The answer must consist of every line from the data that holds the string "will".
-- Entries supplied follows --
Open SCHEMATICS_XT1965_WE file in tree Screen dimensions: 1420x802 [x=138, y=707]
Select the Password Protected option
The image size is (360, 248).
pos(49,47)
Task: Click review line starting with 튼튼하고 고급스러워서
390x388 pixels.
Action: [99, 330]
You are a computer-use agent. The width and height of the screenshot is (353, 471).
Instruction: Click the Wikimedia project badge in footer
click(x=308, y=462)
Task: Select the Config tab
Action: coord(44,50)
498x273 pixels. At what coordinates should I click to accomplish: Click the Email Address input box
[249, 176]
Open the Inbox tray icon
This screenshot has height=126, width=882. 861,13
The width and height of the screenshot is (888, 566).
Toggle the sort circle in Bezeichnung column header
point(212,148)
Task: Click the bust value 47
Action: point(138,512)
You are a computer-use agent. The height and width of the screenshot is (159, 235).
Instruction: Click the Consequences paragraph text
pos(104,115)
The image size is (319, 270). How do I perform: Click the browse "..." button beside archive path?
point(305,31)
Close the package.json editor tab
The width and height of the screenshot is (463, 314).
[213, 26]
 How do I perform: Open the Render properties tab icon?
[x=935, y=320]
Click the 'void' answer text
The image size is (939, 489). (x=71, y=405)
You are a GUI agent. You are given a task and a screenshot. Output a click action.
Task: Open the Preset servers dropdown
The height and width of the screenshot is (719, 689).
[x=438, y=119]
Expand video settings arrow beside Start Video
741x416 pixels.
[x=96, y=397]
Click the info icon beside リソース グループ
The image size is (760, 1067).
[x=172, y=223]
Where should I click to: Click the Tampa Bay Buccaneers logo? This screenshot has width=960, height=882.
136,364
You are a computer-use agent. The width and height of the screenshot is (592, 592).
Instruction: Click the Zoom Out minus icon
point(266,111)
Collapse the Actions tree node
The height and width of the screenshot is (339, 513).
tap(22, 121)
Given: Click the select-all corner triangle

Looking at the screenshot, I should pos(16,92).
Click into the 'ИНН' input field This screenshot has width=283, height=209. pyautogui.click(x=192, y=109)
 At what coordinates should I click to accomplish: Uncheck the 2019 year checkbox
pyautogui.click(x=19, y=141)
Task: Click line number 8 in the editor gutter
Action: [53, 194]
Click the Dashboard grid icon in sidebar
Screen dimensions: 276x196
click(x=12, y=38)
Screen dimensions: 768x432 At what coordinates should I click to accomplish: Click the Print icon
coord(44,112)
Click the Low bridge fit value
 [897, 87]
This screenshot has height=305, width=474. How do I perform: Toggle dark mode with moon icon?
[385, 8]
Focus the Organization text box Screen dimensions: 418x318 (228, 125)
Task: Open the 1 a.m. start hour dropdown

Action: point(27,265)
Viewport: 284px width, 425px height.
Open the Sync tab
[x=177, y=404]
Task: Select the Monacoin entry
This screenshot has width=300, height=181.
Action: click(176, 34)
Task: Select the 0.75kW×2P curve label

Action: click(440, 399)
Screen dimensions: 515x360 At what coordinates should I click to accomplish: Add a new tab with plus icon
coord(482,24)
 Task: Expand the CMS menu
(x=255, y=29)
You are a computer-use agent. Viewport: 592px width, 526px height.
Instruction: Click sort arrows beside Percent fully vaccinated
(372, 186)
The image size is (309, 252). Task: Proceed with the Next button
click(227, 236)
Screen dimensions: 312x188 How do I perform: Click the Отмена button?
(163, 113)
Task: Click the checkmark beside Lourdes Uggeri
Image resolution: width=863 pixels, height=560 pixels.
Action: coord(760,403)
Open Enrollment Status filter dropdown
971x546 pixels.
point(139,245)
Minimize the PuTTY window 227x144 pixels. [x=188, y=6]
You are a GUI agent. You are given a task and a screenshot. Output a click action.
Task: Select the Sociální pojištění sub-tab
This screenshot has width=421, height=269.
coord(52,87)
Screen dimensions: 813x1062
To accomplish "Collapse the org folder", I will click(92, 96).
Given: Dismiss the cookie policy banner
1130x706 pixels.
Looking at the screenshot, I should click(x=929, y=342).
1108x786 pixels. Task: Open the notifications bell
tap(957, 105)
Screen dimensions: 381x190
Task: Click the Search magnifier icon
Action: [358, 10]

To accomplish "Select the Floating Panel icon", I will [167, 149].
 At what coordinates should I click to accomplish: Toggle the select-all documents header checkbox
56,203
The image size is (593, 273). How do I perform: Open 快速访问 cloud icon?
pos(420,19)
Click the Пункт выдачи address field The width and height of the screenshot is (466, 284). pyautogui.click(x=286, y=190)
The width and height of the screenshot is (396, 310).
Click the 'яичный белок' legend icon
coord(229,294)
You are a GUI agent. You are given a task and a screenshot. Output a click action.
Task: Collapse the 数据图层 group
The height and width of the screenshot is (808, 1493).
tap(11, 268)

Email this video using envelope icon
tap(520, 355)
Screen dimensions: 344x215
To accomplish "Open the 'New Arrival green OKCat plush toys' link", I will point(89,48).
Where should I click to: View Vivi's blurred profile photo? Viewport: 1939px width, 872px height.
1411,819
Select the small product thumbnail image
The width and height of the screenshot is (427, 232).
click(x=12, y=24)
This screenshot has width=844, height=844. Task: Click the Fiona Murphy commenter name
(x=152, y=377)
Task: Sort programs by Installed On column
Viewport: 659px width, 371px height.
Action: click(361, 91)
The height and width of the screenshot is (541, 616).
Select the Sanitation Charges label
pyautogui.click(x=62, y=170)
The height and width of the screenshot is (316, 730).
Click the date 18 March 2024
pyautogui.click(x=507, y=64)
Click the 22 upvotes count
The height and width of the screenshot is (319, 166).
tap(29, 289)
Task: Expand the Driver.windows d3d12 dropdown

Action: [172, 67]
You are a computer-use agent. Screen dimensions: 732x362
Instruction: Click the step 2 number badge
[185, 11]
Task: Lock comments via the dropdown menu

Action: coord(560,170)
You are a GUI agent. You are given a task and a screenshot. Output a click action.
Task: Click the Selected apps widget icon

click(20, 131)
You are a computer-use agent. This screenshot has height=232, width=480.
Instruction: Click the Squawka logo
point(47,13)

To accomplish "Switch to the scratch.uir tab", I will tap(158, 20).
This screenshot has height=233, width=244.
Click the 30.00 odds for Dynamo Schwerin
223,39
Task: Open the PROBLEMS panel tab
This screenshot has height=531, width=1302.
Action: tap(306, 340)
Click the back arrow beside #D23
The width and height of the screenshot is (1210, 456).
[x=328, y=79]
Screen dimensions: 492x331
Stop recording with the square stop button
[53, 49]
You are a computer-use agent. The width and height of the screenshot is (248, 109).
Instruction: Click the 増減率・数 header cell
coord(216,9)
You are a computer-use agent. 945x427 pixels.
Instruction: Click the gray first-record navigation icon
-- Entries supplied concluded --
_Output:_
To accomplish "Collapse the org folder", I will click(92, 96).
To accomplish "Select the Floating Panel icon", I will [167, 149].
To accomplish "Open the 'New Arrival green OKCat plush toys' link", I will point(89,48).
To accomplish "Switch to the scratch.uir tab", I will tap(158, 20).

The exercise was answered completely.